# My Tans!



## DharmaBuns (Jul 16, 2012)

I figured that I'd make a thread to showcase some of my Tans. They are currently my only breed, but I am planning on picking up some black and fawn Silvers at Convention in October. 

Here's my first lilac doe. I think she's got fairly nice coloring and I like her nice wide chest! I'm still new at trying to figure out if they're really nice or not, so I'll have to wait to see what some judges say!















3 Week Chocolate Kit: (Again, not sure how nice she looks)







2 chocolates and 3 lilacs in the nestbox!


----------



## candykittten (Jul 16, 2012)

Such cute bunnies


----------



## Nelsons_Mom (Jul 16, 2012)

They're beautiful! I had never looked into them much, such a striking breed


----------



## MyBabyHasPaws (Jul 16, 2012)

Gorgeous! I love the lilac!!!!


----------



## wendymac (Jul 16, 2012)

They are so cute! Love the picture of the ones in the nest box. They're so little!! Now no more pictures or you'll have me looking for one to call my own. lol


----------



## woahlookitsme (Jul 16, 2012)

lol wendy. Very cute Elizabeth! I agree I like her wide chest and nice clean face markings. The choco baby is just that a baby lol. I try to look at type when they are that young but they will change by their junior years so I just make sure they know how to hop along a table. Looking at color that young does no good as it will change when they get older and as they molt. 

you will keep up with this thread with new pictures wont you?!


----------



## wendymac (Jul 16, 2012)

Sarah! You're not helping here! LOL *must resist the tans...must resist the tans....*


----------



## Korr_and_Sophie (Jul 16, 2012)

*wendymac wrote: *


> Sarah! You're not helping here! LOL *must resist the tans...must resist the tans....*


Resistance is futile.


----------



## Nancy McClelland (Jul 16, 2012)

:inlove:


----------



## MagPie (Jul 16, 2012)

X3 eeee tans are killing me I swear haha. It's a really good thing there isn't a breeder near me. I want one.


----------



## DharmaBuns (Jul 19, 2012)

Took a few pictures of my not-quite-two-weeks old black kits. I'm really looking forward to seeing how these babies develop. I haven't been lucky with getting any black Tans, just chocolate and lilac (which are my two favorites so I suppose I can't complain) so I'm incredibly happy to have these little guys. 

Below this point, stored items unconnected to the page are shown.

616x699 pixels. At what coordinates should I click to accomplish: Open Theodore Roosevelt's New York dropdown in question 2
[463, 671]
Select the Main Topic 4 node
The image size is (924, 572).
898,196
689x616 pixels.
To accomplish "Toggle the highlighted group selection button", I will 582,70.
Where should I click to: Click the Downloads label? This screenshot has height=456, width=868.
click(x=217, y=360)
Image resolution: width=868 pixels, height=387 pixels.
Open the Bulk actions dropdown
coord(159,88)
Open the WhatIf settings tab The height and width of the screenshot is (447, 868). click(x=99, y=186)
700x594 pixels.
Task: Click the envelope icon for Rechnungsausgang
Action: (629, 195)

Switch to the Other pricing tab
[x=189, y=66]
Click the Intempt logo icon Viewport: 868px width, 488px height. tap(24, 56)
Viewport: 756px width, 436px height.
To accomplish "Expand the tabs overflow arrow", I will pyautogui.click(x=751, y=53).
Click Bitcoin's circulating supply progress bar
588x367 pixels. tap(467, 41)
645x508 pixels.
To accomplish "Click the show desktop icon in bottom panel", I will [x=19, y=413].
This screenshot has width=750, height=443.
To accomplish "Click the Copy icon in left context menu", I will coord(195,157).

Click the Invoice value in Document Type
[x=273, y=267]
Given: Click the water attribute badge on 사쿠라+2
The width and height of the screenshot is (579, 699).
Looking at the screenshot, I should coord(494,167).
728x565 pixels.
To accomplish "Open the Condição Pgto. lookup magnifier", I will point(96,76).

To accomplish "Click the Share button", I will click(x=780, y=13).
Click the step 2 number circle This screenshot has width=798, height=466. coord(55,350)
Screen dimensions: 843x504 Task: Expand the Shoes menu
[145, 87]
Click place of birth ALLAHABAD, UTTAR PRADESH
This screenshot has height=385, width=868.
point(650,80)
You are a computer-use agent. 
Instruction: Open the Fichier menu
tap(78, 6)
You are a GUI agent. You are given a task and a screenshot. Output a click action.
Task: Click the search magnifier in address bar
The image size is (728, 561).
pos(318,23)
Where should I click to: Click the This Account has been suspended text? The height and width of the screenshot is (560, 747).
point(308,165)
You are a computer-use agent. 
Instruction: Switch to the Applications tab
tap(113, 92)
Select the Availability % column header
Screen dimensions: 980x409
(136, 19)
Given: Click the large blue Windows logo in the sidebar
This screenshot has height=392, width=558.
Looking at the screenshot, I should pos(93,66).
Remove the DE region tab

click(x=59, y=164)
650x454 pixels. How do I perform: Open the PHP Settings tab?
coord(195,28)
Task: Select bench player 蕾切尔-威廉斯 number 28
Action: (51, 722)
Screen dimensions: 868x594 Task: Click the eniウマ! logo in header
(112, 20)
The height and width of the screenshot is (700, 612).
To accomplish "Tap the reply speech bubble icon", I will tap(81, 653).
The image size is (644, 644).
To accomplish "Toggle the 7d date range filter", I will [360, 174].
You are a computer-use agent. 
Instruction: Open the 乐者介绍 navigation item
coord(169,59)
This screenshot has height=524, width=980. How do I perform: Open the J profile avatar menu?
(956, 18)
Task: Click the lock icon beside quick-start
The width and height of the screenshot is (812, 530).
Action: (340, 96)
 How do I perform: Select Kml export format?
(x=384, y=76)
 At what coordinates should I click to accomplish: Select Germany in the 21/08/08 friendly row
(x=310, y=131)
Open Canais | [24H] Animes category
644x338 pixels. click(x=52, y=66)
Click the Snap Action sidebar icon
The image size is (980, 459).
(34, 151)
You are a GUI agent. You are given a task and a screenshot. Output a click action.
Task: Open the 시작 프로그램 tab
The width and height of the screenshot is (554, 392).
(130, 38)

One of my does had EIGHT live kits and the next day the other one had three. I knew that the second doe could definitely take on more so I gave her two kits to foster. The first doe with six kits had done a wonderful job raising so many, especially since this is her first time. Her kits are the FATTEST little babies I've ever seen. They are like tiny little grapefruits. Just love 'em!


----------



## DharmaBuns (Jul 19, 2012)

Holy moly those are big pictures. Going to resize them lol.


----------



## woahlookitsme (Jul 19, 2012)

LOL yay babies! Mine get nestboxes put in Tomorrow


----------



## silversky2668 (Jul 19, 2012)

I think chocolate tans are some of the most beautiful rabbits in the world (besides my own rabbit of course, lol) :inlove: I would love to have one someday, but there are no breeders around me or any up for adoption. *Sigh* I hear they're really high-strung and energetic. Is that true?


----------



## woahlookitsme (Jul 19, 2012)

they can be especially the younger ones. As they hit 1.5 to 2 yrs they calm down.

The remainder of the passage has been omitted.